Document section below:

American novelist (born 1979)

Nickolas Butler (born 1979) is an American novelist and short story author. He is the author of five novels: Shotgun Lovesongs (2014), The Hearts of Men (2017), Little Faith (2019), Godspeed (2021), and A Forty Year Kiss (2025). He also authored the short story collection Beneath the Bonfire (2015).

==Early life and education==
Butler was born in Allentown, Pennsylvania. He was raised in Eau Claire, Wisconsin, where he attended Memorial High School. He attended high school alongside Justin Vernon, frontman of indie folk band Bon Iver. Butler's debut novel Shotgun Lovesongs (2014) was partly inspired by the creation of Bon Iver's debut album For Emma, Forever Ago (2007). Butler graduated with a bachelor's degree in English from the University of Wisconsin–Madison in 2002, and received an MFA from the Iowa Writers' Workshop in 2012. Prior to publishing Shotgun Lovesongs, Butler worked in coffee roasting, office management, meat packing, telemarketing, maintenance at Burger King, and as an author escort, liquor store clerk, hot-dog vendor, and bed-and-breakfast manager.

End of Document section.

▶ **Study questions**:
1. Copy the Nickolas Butler biography word for word from "American novelist (born" to "the Bonfire (2015).".
2. Continue the biography of novelist Nickolas Butler, starting after its final sentence.

Dataset excerpt below:

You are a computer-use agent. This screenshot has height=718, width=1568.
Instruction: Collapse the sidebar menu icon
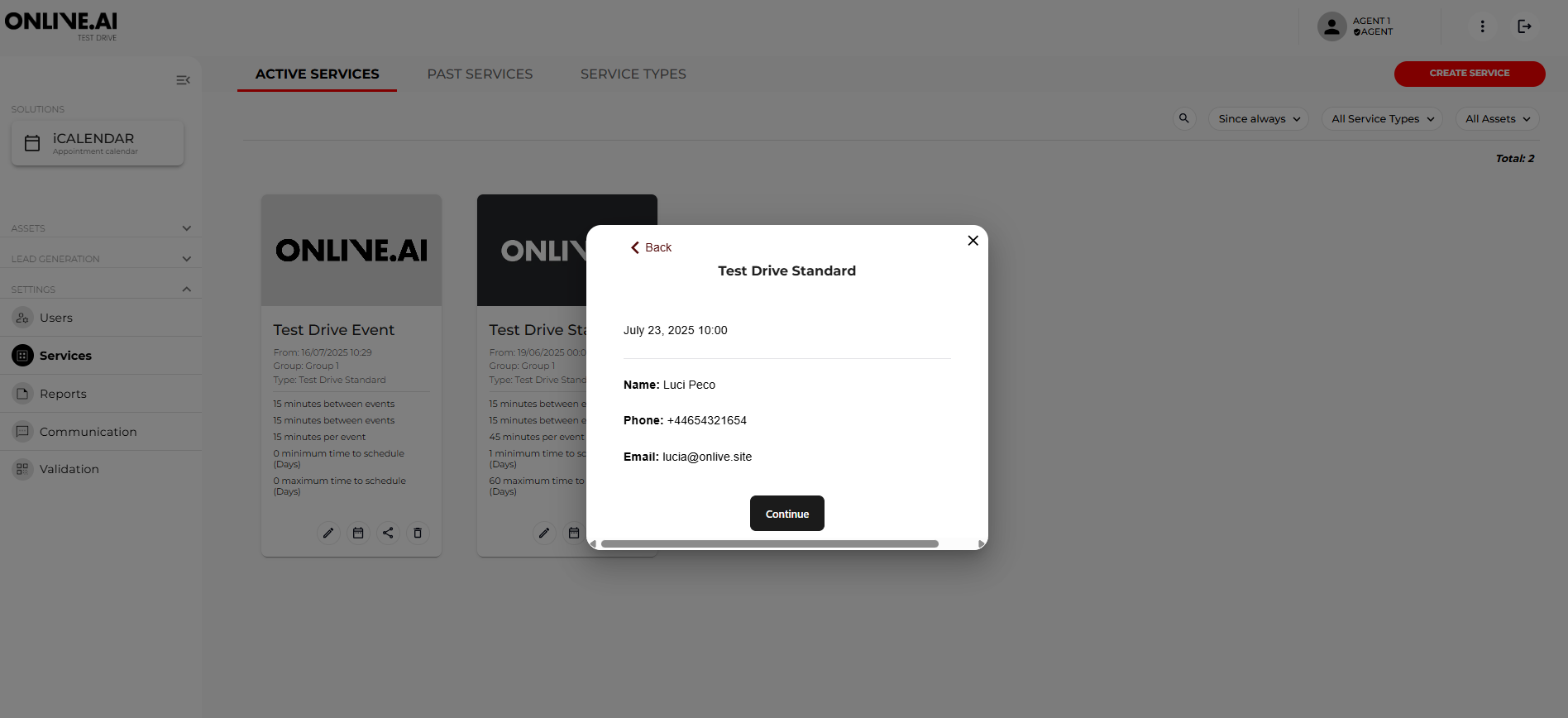tap(183, 80)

End of Dataset excerpt.

▶ **Responses by item number**:
1.
American novelist (born 1979)

Nickolas Butler (born 1979) is an American novelist and short story author. He is the author of five novels: Shotgun Lovesongs (2014), The Hearts of Men (2017), Little Faith (2019), Godspeed (2021), and A Forty Year Kiss (2025). He also authored the short story collection Beneath the Bonfire (2015).

2.
==Career==

===Literary career===
Butler's debut novel, Shotgun Lovesongs (2014), was published to critical acclaim, including a review by Janet Maslin in The New York Times and a review by Jonathan Evison in The New York Times Book Review. In March 2013, Deadline Hollywood reported that Fox Searchlight Pictures acquired the film rights to Shotgun Lovesongs.

Butler has received literary prizes for his work and has published articles, reviews, short stories, and poetry in publications including Ploughshares, Narrative Magazine, and The New York Times Book Review, The Kenyon Review Online, The Christian Science Monitor, and Sixth Finch.

Butler is also a contributor to a local Wisconsin newspaper, The Country Today, where he shares stories and observations about life and events in western Wisconsin. From 2019 until 2024, he contributed to a column for the Eau Claire-based Leader-Telegram, called Sawdust Stories, which features stories all in or about the Chippewa Valley.

===Political career===
On May 20, 2024, Butler announced that he would run for a seat in the Wisconsin State Assembly. He sought to replace the retiring incumbent Warren Petryk, a Republican, in the 93rd district, which includes part of the west and south sides of the City of Eau Claire as well as rural portions of Eau Claire, Dunn, and Trempealeau counties. Butler was defeated in the primary by Christian Phelps.

==Personal life==
Butler lives with his wife and two children on 16 acres of land in the town of Washington, Wisconsin.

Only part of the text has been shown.